Saint Josaphat
Bishop and Martyr
- Feast Day
- November 12
- Life
- 1580–1623
- Canonized
- 1867
- Order
- Order of Saint Basil the Great (Basilians)
- Born
- Volodymyr, Polish-Lithuanian Commonwealth (modern Ukraine)
Born Ioann Kuntsevych around 1580 in Volodymyr (Volhynia), Josaphat grew up in the wake of the Union of Brest of 1596, by which the Ruthenian (Ukrainian and Belarusian) bishops of the Kyivan Metropolia entered into communion with the See of Rome while retaining the Byzantine liturgical and canonical patrimony. Apprenticed as a youth to a merchant in Vilnius, he chose instead the monastic life, entering the Holy Trinity monastery there in 1604 and taking the name Josaphat. He was ordained priest in the Byzantine rite in 1609 and quickly became one of the leading preachers and reformers of the new Ruthenian Catholic Church.

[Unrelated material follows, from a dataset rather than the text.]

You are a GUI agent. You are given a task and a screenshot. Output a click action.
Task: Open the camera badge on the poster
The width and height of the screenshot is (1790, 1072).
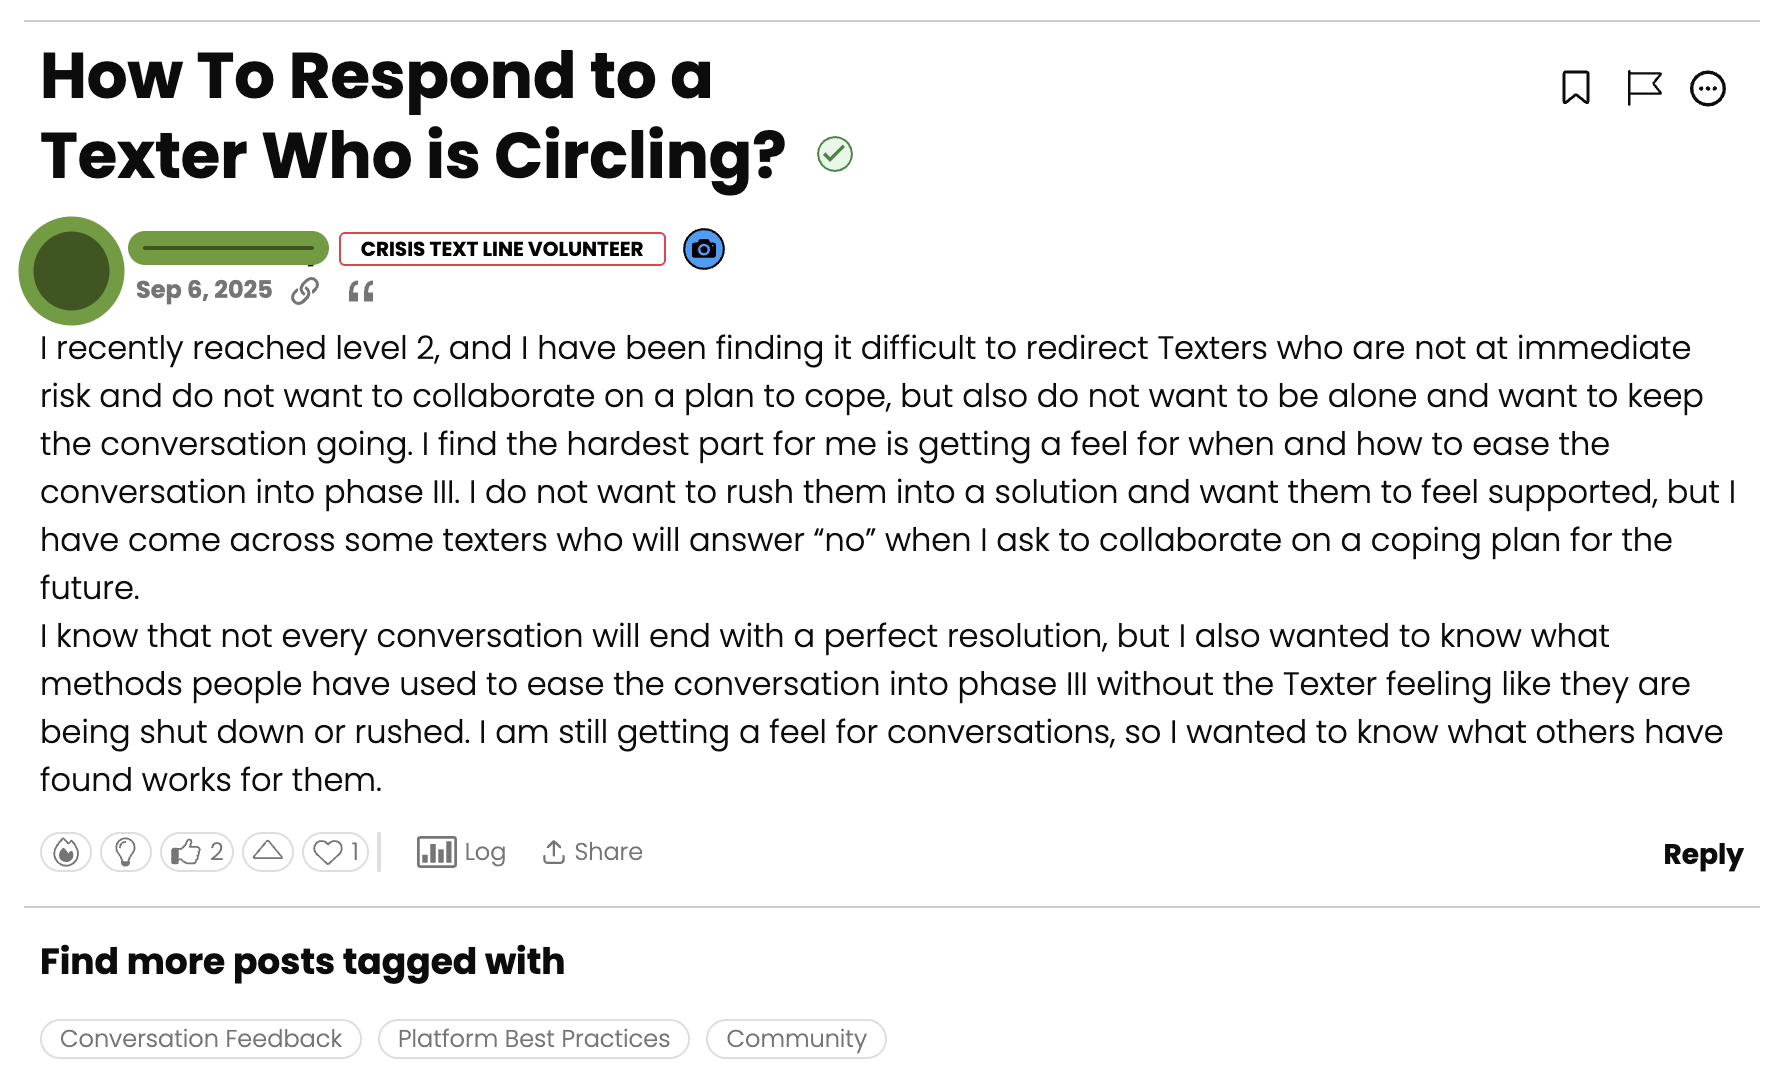704,248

In 1617 he founded, with Joseph Velamin Rutsky, the Order of Saint Basil the Great as a reformed monastic congregation for the Ruthenian Church. Consecrated Archbishop of Polotsk in 1618, he labored to consolidate the Union of Brest in his eparchy, restore church discipline, recover alienated monasteries, and catechize the faithful in the Catholic faith. His labors provoked violent opposition from the rival Orthodox hierarchy that had been re-established in 1620. On November 12, 1623, while making a pastoral visitation in Vitebsk, Josaphat was attacked by an anti-Union mob and martyred with an axe and a musket-ball; his body was thrown into the Daugava (Western Dvina) River. Pope Urban VIII beatified him in 1643, the first formal beatification of an Eastern Catholic. Pope Pius IX canonized him in 1867. He is a patron of efforts toward Christian unity.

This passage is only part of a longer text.